诗是最短的路,直达人心

很多人对诗歌敬而远之,是因为第一次接触的方式不对——诗不是用来「分析」的,是用来撞上的。这个书单选了十个入口:有的诗人用咆哮,有的用耳语,有的只用十七个音节。总有一站,一首诗会毫无预兆地击中你。

从两声最大的呐喊开始:惠特曼《草叶集》用自由诗体第一次喊出了民主与肉身,「我辽阔博大,我包罗万象」;《哦,船长,我的船长》则是他为林肯写下的最著名悼歌。波德莱尔两本把诗歌带进现代:《恶之花》在腐烂里种出美感,开创了象征主义;《巴黎的忧郁》是散文诗的巅峰,写尽大都市的眩晕与孤独。里尔克两本:《时刻之书》是他早期的宗教抒情,德语诗歌最纯净的祈祷;《致一位年轻诗人的信》名义上是书信,实则是每个创作者都该读十遍的孤独者手册——「你要忍耐心中尚未解答的一切」。

叶芝《二度降临》写于世界大战之后,「最好的缺乏一切信念,最坏的充满激烈热情」成为二十世纪被引用最多的诗句之一。
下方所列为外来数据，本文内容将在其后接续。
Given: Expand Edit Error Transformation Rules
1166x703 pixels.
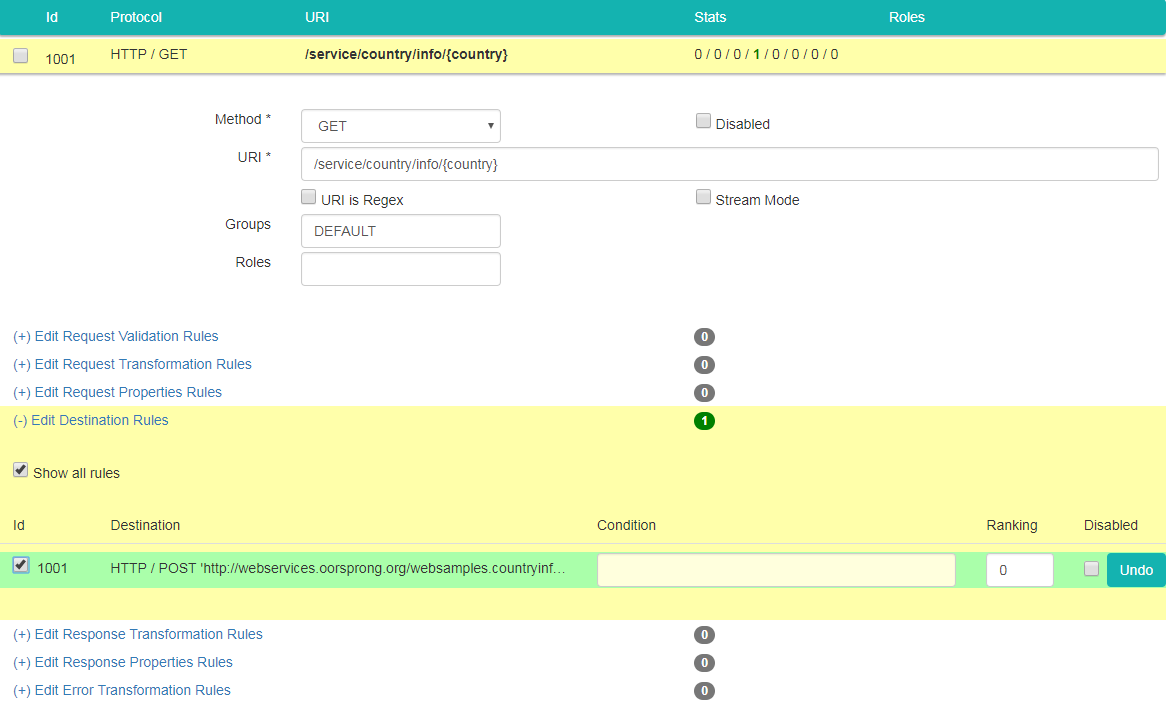Looking at the screenshot, I should click(x=122, y=691).
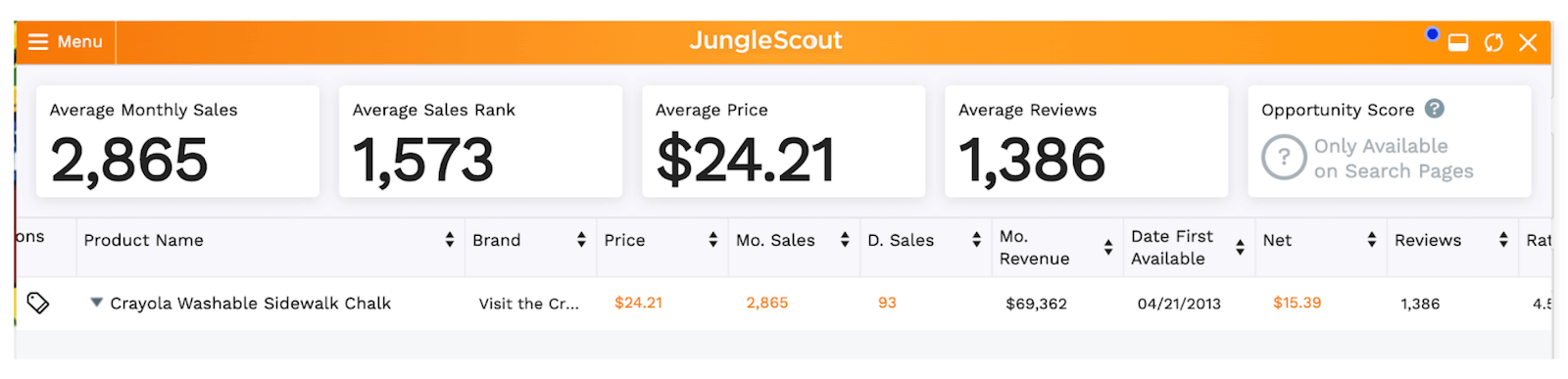Sort by Mo. Sales column arrows

pyautogui.click(x=845, y=240)
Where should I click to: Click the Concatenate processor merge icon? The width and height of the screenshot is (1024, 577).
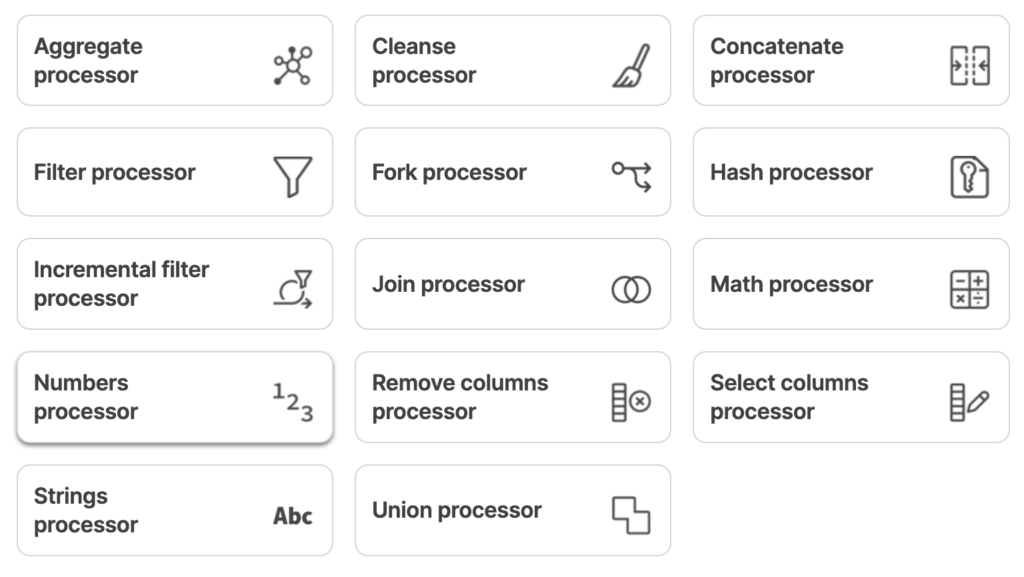[970, 65]
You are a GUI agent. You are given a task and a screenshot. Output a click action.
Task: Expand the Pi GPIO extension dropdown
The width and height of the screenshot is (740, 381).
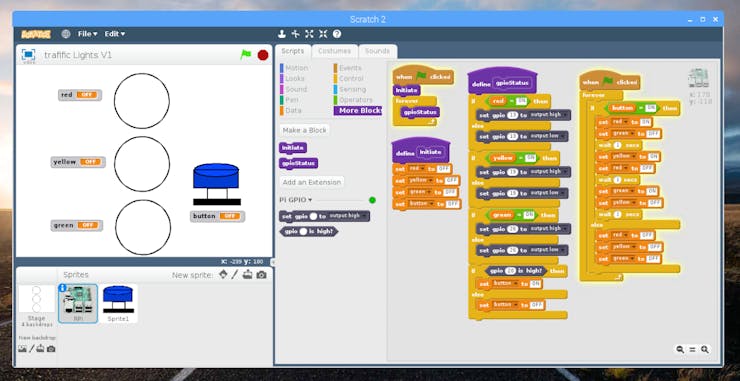click(x=295, y=200)
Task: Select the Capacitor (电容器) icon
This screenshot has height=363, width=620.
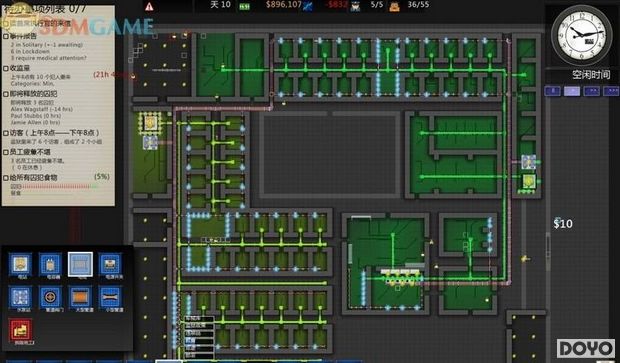Action: coord(50,264)
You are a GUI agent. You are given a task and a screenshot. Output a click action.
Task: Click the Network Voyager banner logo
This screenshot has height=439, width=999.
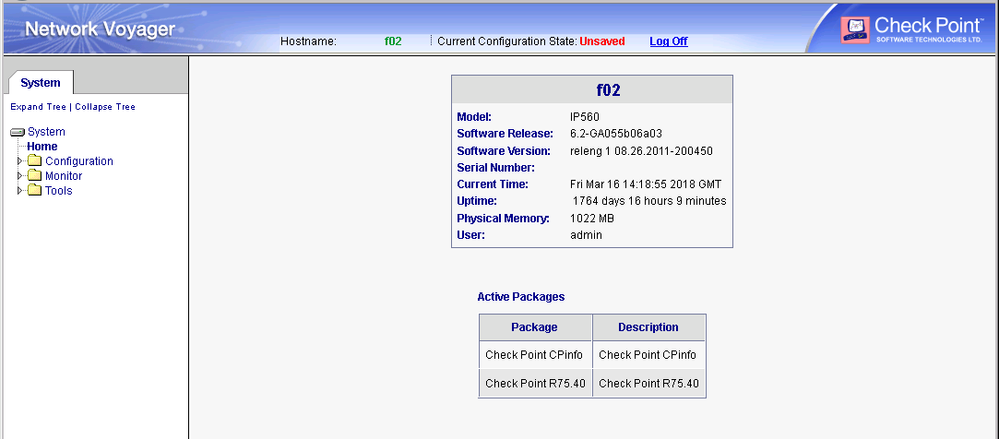coord(100,29)
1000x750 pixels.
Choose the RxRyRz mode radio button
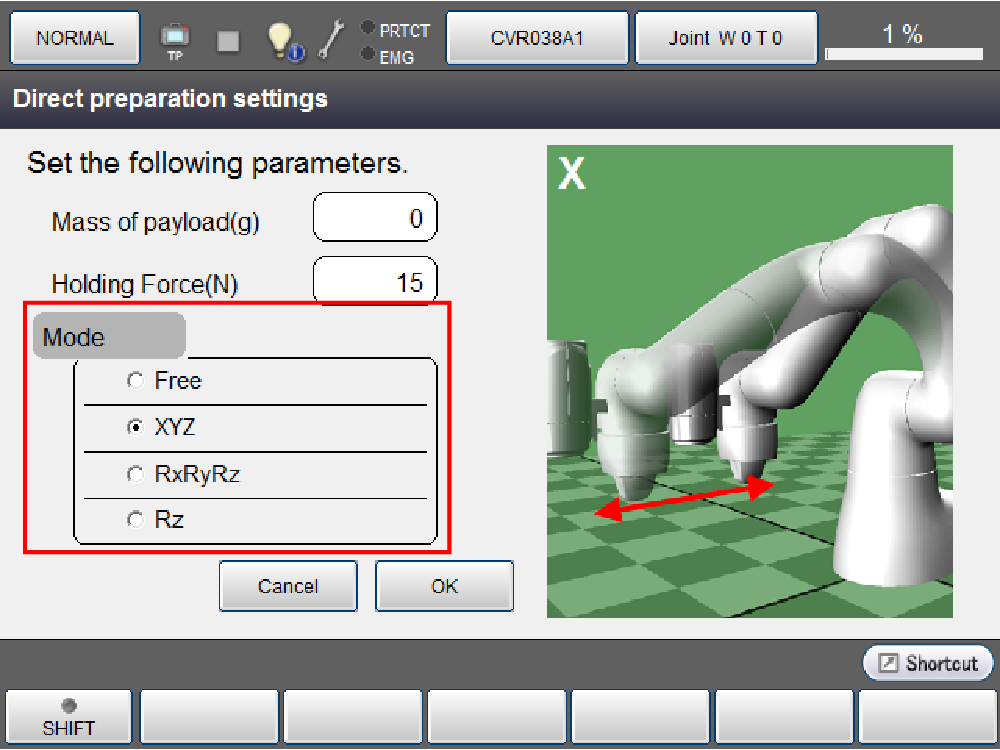pyautogui.click(x=135, y=475)
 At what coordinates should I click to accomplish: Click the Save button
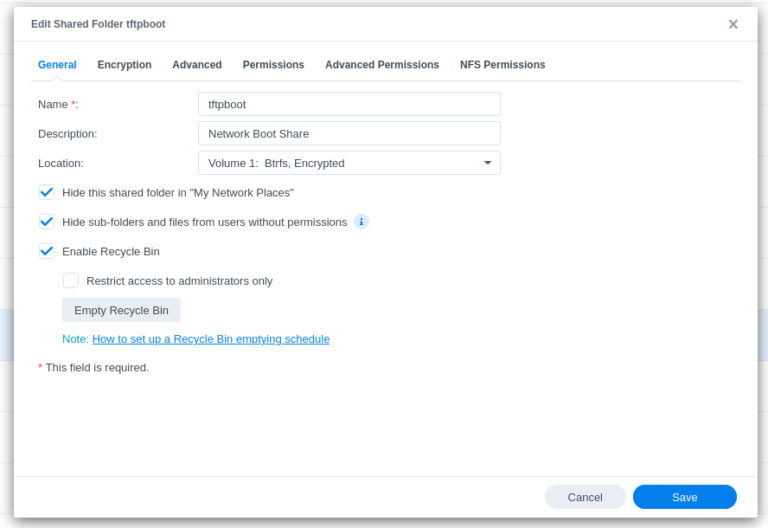tap(684, 497)
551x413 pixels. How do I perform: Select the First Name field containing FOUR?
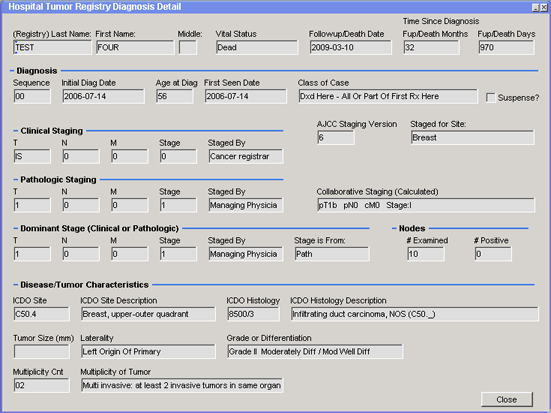pos(135,47)
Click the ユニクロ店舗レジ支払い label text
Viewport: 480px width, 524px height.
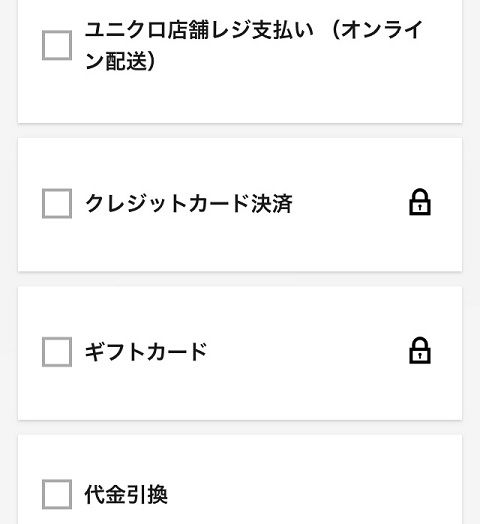click(x=200, y=30)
向东转:松尾芭蕉《古池》「蛙跃入,水之声」十七音节里有整个禅意宇宙;《奥之细道》是俳句与行旅散文的合璧,日本文学美学的源头之一。最后收在顾城《一代人》:「黑夜给了我黑色的眼睛,我却用它寻找光明」——两行的短诗,一代人的回声。

阅读建议:先读《致一位年轻诗人的信》这本「不是诗集的诗集」;俳句与《一代人》十分钟读完,但可以想很多年。